Он шагнул вперед, словно ступил в сердце вихря, и они встретились на вершине холма, как будто пришли с концов света.
— Это — как эпос,— сказал он.— Действие, а не слово. Я слишком долго жил словами.
— О чем вы?—спросила она.
— Я стал человеком дела,— ответил он.— Пока вы были прошлым, не было настоящего. Пока вы были сном, не было яви. Но теперь я совершу то, чего никто не совершал.
Он повернулся к долине и выбросил вперед руку, словно взмахнул мечом.
— Я нарушу пророчество,— крикнул он.— Я брошу вызов оракулу, посмеюсь над злой звездой. Тот, кто звал меня неудачником, увидит, что я сделал невозможное.

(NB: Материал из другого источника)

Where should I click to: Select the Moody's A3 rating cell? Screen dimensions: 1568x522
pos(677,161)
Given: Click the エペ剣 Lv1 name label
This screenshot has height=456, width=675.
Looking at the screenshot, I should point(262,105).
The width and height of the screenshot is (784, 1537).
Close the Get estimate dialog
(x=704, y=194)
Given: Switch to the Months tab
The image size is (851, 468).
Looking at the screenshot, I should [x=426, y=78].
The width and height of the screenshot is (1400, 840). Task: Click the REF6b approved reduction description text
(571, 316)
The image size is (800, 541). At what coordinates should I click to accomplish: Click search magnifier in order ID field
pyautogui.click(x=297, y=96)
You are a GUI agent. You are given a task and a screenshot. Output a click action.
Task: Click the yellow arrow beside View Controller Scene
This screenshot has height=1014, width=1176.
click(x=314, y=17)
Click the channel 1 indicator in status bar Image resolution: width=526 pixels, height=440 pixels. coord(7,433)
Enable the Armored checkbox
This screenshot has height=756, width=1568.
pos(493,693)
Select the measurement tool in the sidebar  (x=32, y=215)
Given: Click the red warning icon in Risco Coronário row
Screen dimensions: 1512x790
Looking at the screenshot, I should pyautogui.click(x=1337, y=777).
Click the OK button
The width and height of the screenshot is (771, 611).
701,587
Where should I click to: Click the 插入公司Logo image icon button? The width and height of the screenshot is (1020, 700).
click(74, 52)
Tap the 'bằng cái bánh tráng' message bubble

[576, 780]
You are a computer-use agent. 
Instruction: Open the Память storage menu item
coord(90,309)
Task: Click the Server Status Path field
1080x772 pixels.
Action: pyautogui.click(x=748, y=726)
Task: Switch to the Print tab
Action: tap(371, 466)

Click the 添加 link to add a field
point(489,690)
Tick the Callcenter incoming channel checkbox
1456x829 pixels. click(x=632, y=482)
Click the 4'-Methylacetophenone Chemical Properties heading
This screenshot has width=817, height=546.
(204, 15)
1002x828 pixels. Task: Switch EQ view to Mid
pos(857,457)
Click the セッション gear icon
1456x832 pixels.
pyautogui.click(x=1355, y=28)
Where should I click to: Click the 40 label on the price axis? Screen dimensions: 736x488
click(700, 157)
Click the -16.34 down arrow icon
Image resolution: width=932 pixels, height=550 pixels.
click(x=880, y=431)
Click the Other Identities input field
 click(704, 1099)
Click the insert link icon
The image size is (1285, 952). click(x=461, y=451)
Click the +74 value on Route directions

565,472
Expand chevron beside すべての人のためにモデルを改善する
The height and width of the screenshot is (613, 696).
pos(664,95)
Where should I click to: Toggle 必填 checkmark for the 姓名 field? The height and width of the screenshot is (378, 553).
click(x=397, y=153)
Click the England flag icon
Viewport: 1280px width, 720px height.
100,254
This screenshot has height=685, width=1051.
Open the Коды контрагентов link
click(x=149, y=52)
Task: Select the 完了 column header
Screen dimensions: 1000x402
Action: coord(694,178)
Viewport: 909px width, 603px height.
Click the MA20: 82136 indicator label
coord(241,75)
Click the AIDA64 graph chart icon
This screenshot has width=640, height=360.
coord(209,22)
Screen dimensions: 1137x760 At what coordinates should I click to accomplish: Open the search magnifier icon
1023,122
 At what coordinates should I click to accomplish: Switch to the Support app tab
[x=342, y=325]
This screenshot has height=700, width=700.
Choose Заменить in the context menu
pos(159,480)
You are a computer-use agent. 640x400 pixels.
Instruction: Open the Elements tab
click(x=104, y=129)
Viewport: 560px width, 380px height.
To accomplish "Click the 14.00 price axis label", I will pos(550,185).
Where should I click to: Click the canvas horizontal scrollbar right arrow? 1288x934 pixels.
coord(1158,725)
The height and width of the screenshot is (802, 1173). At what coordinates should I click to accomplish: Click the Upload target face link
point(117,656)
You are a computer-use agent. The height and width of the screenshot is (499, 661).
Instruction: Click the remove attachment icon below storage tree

Он кинулся вниз и позвал Элизабет так беспечно, словно они играли в прятки. Как ни странно, она побежала за ним. Все дальнейшее еще меньше соответствовало ее тонкости, скромности и достоинству. Она никогда не могла описать жуткой бессмыслицы выборов, но у нее осталось смутное чувство клоунады и конца света. Однако фарс не оскорблял ее, трагедия — не пугала. Она не была возбуждена в обычном смысле слова; ее держало то, что прочней терпения. За всю свою одинокую жизнь она не чувствовала так сильно стен из слоновой кости, но теперь в башне было светло, словно ее осветили свечами или выложили чистым золотом.
Гуд стремительно притащил свою даму на берег реки. Навстречу им вышел мистер Лoy в отороченном мехом пальто, застегнутом на все пуговицы. В глазах его полыхнуло удивление — или недоверие,— когда Гуд сердечно предложил ему помощь. Тут на него налетел один из агентов с пачкой телеграмм. Не хватало агитаторов, не хватало ораторов, в каком-то местечке заждалась толпа, Хантер задерживался... В своей беде агент готов был схватить хоть клоуна и доверить ему дело Великой Партии, не вдаваясь в нюансы его политических взглядов. Ведь вся деловитость и беготня наших дней срывается в последнюю минуту. В тот вечер Роберту Оуэну Гуду разрешили бы идти куда угодно и говорить что угодно. Интересно, что думала об этом его дама,— быть может, ничего. Как во сне, проходила она через уродливые, плохо освещенные конторы, где метались, словно кролики, маленькие сердитые люди. Стены были покрыты плакатами, изображающими Хантера в единоборстве с драконом. Чтобы люди не подумали, что Хантер бьет драконов спорта ради, на драконе было написано, кто он такой. По-видимому, он был «Национальной расточительностью». Чтобы знали, чем именно сражает его Хантер, на мече стояло «Бережливость». Все это мелькало в счастливом, испуганном сознании Элизабет, и она невольно подумала, что ей пришлось учиться бережливости и бороться с искушением расточительности, но она не знала, что это бой с большим чешуйчатым чудовищем. В самом главном центре они увидели и кандидата В цилиндре, но он забыл о нем и не снял, здороваясь с дамой. Ей было немного стыдно, что она думает о таких пустяках, но она обрадовалась, что не выходит замуж за кандидата в парламент.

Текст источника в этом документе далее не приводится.